[Source data]
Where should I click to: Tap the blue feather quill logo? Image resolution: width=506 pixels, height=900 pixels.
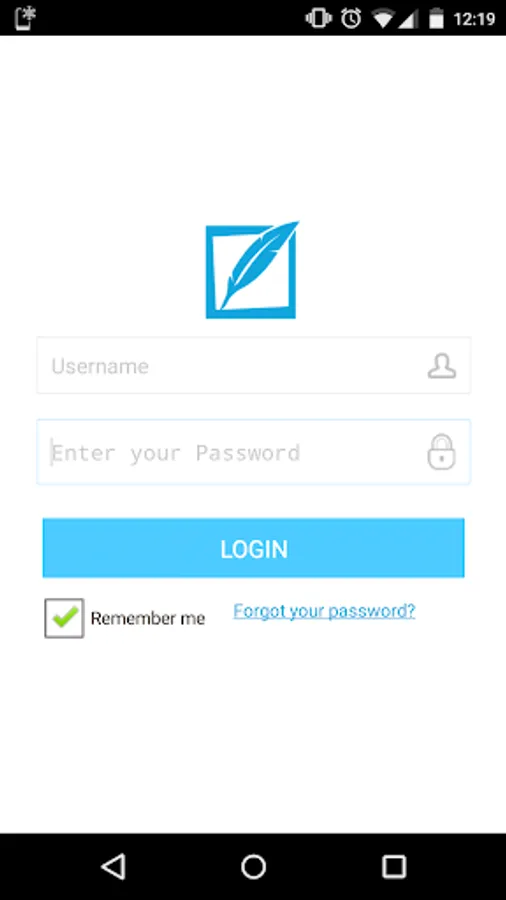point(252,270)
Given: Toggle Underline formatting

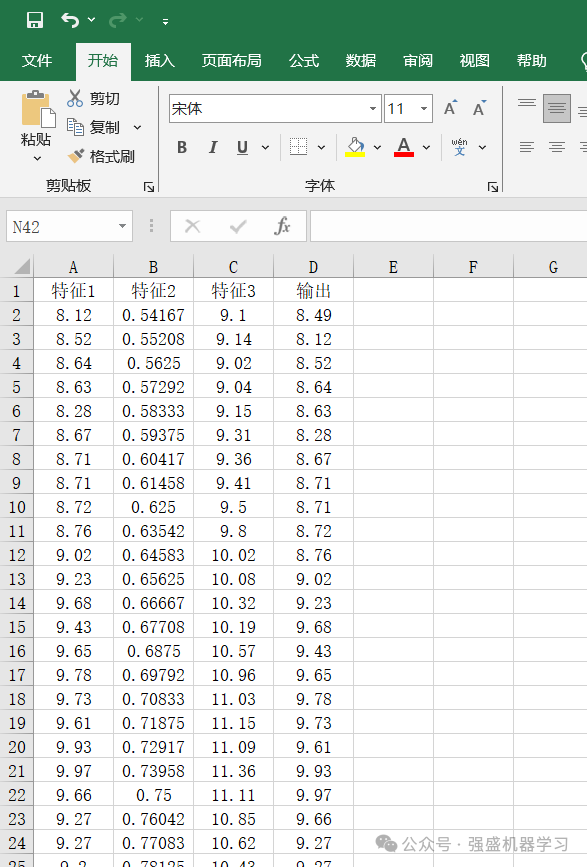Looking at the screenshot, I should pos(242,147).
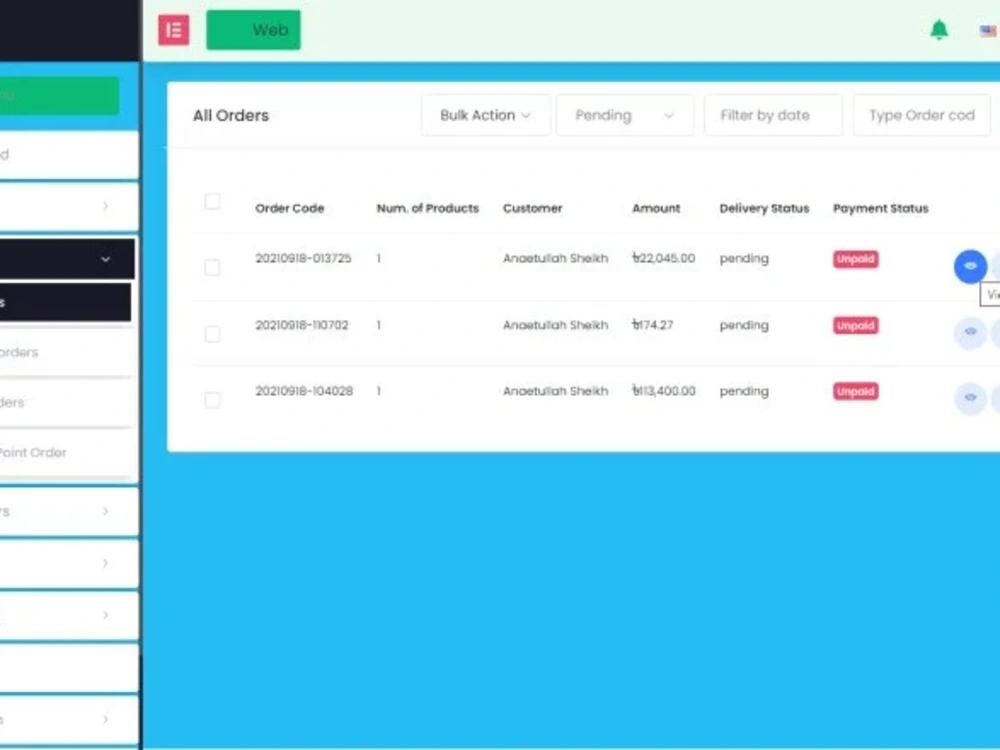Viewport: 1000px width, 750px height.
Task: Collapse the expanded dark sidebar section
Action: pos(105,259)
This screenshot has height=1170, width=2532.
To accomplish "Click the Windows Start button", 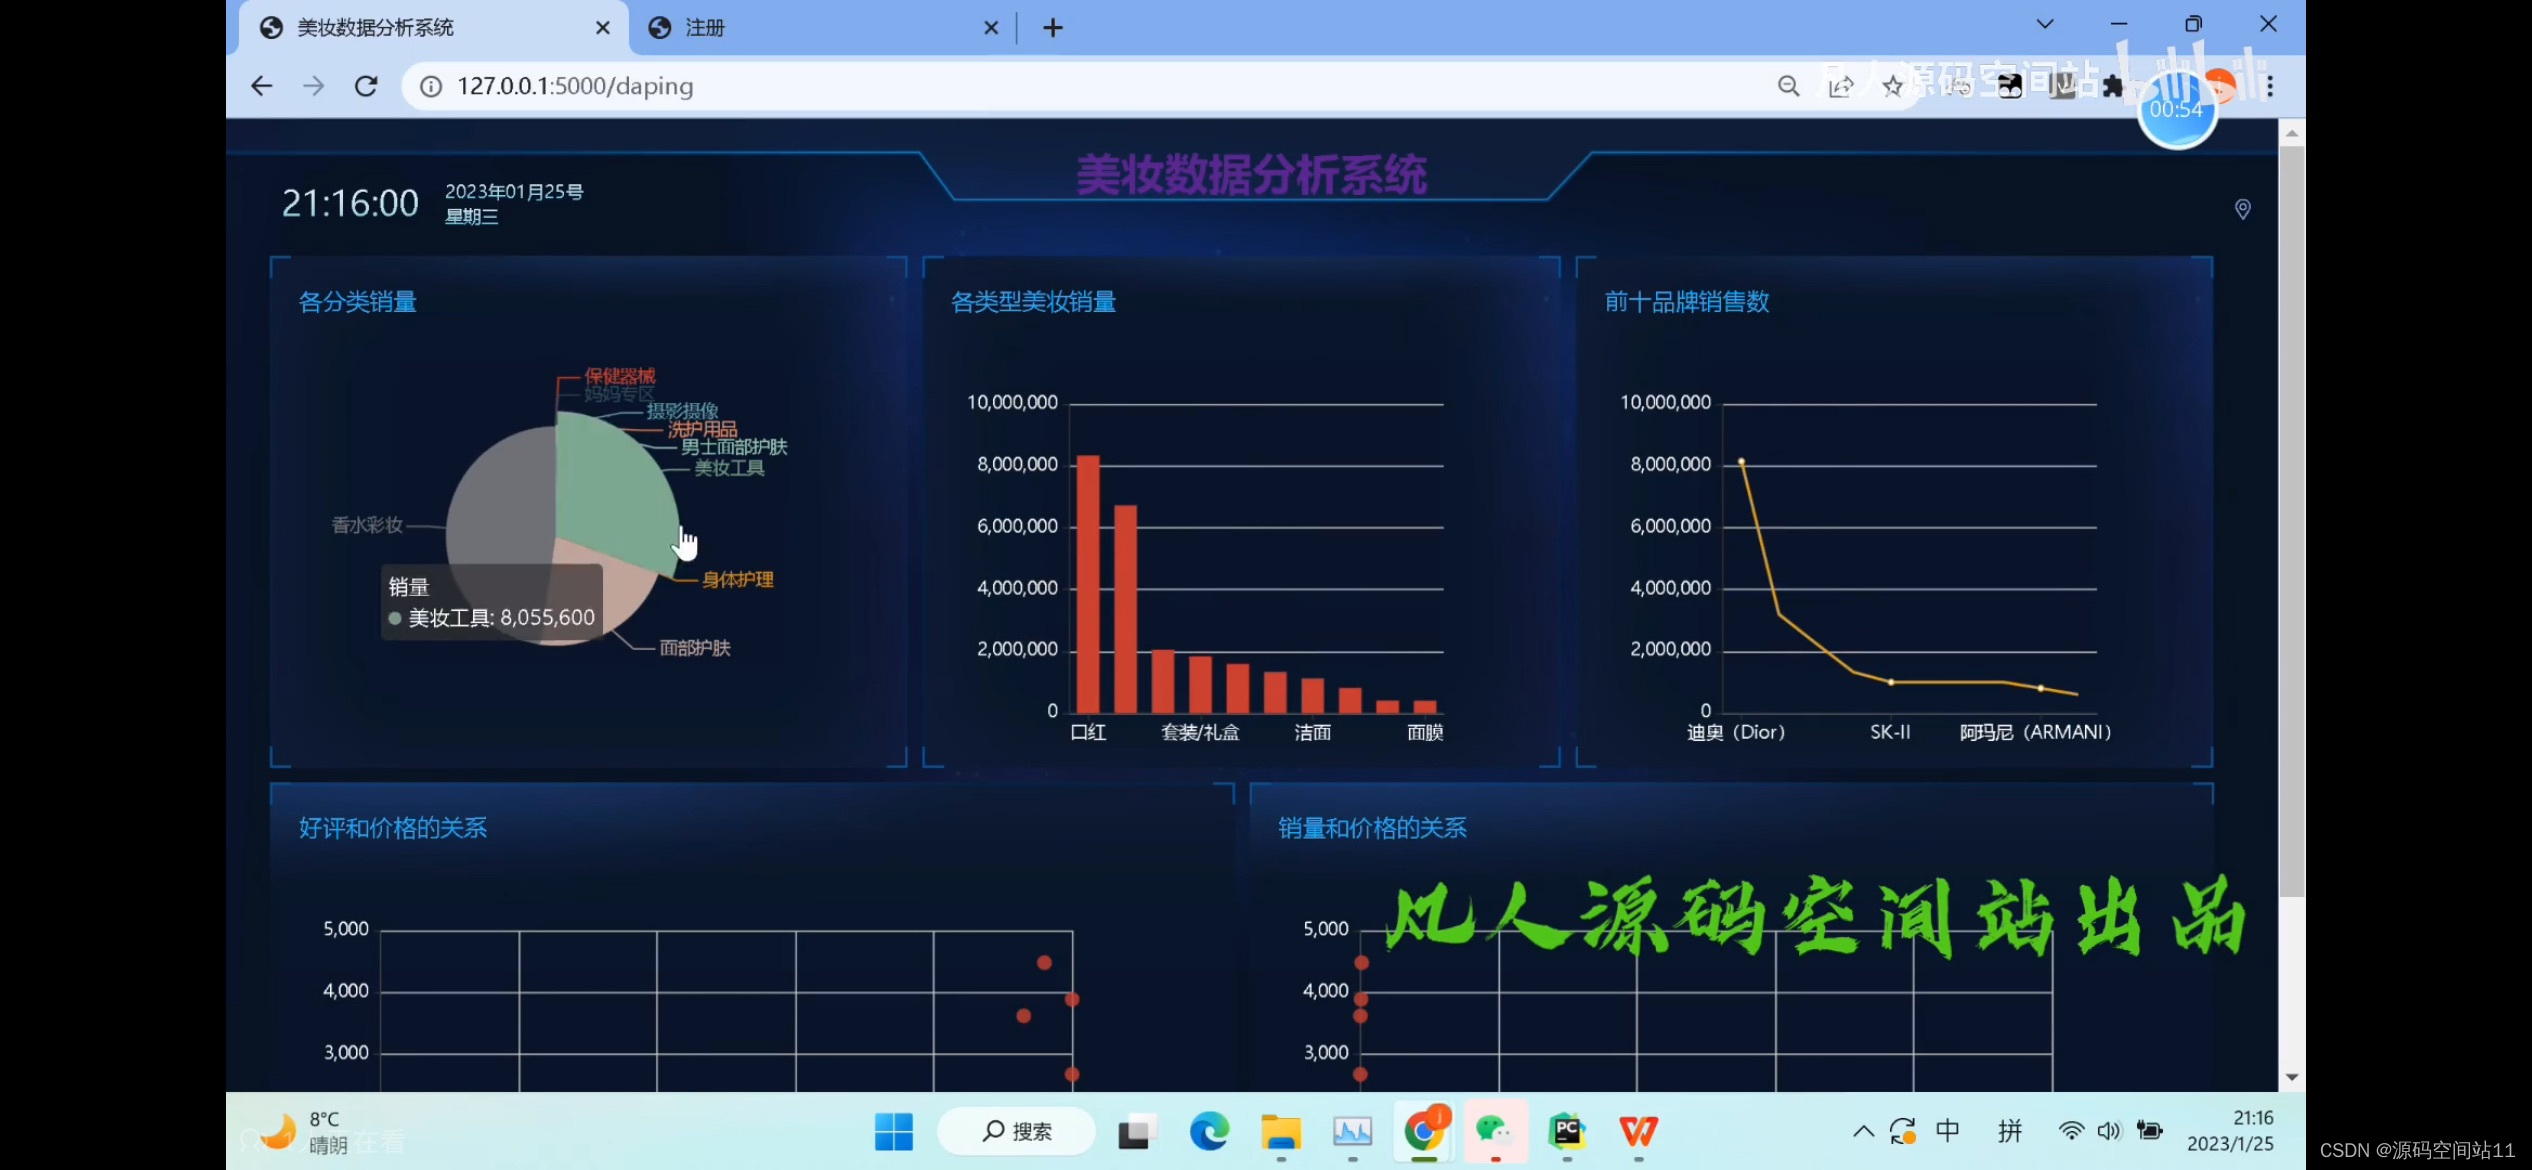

(PROBLEM DETAILS) Rewrite all the entries above, swapping "Underline" for "Italic" and keeping every other word the same. Leave the pictures out.

(WRITTEN ANSWER)
Where should I click to: Tap the blue feather quill logo? Image resolution: width=506 pixels, height=900 pixels.
point(252,270)
Given: Toggle Italic formatting

Looking at the screenshot, I should pos(242,147).
Viewport: 1000px width, 750px height.
Task: Collapse the expanded dark sidebar section
Action: pos(105,259)
This screenshot has height=1170, width=2532.
To accomplish "Click the Windows Start button", 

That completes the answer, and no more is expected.